Celebrate Autumn with the AIHSC Traditional Cree Round Dance
Tuesday, November 22nd • 4pm-8pm, St Benedict’s Gym
• Free Event • Native Craft Vendors • Feast will be served
• Harvey Dreavor – Stickman
• Gordon Sands – Emcee
• Shane Webster – Singer
• Hand drum singers welcome
Hand drummers and singers will lead us in this traditional dance to celebrate Autumn and bring the community together! Wear your Ribbon Skirts and Roc Your Mocs!
What Is a Round Dance?
A Round Dance is a traditional First Nations community celebration. According to some sources, the Plains Cree received this dance in the late 19th century from the Assiniboine, who called it the Moving Slowly Dance.

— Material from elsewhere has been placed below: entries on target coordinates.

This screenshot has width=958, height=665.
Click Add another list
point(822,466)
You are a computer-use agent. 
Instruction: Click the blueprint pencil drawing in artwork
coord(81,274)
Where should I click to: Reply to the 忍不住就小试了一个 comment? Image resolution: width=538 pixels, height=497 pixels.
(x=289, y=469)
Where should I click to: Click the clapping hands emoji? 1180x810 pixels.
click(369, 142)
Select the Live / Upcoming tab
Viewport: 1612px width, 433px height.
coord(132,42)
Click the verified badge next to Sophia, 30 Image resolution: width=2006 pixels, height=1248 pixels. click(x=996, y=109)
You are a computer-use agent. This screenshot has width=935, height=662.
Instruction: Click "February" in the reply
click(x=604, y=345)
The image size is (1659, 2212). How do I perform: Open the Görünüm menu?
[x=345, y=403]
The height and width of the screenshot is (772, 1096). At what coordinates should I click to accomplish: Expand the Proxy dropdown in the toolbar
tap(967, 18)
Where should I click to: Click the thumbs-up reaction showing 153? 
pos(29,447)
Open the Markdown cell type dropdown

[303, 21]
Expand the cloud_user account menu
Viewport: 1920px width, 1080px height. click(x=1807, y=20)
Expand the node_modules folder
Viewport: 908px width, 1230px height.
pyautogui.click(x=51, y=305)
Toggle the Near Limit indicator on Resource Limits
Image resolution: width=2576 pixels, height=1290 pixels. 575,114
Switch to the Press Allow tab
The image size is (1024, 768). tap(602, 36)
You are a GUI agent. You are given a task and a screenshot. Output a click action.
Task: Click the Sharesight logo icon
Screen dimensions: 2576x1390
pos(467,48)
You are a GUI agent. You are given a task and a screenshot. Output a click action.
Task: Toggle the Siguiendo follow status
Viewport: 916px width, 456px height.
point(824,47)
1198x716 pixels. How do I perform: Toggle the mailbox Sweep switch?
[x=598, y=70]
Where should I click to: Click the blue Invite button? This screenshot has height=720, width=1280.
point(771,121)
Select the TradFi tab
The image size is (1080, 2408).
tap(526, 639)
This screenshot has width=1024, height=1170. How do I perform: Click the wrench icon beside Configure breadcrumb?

There is a Cree belief that the Northern Lights are also spirits of the ancestors dancing in the Green Grass world. It is regarded as a good sign if the Northern Lights dance as the people dance. The Round Dance ceremony ends when the circle is broken on the last song and the people weave in and out as they dance. This is to honor the Northern Lights and announce the ceremony is ending.
Round Dances traditionally took place in long lodges called nanapawnikawmovikamik, meaning “night singing tipi,” as part of small tribal camp gatherings. The ceremony was also sometimes called Braid Bundle Dance because the braids of deceased relatives, kept in sacred bundles, were central to the meaning of the Round Dance ceremony.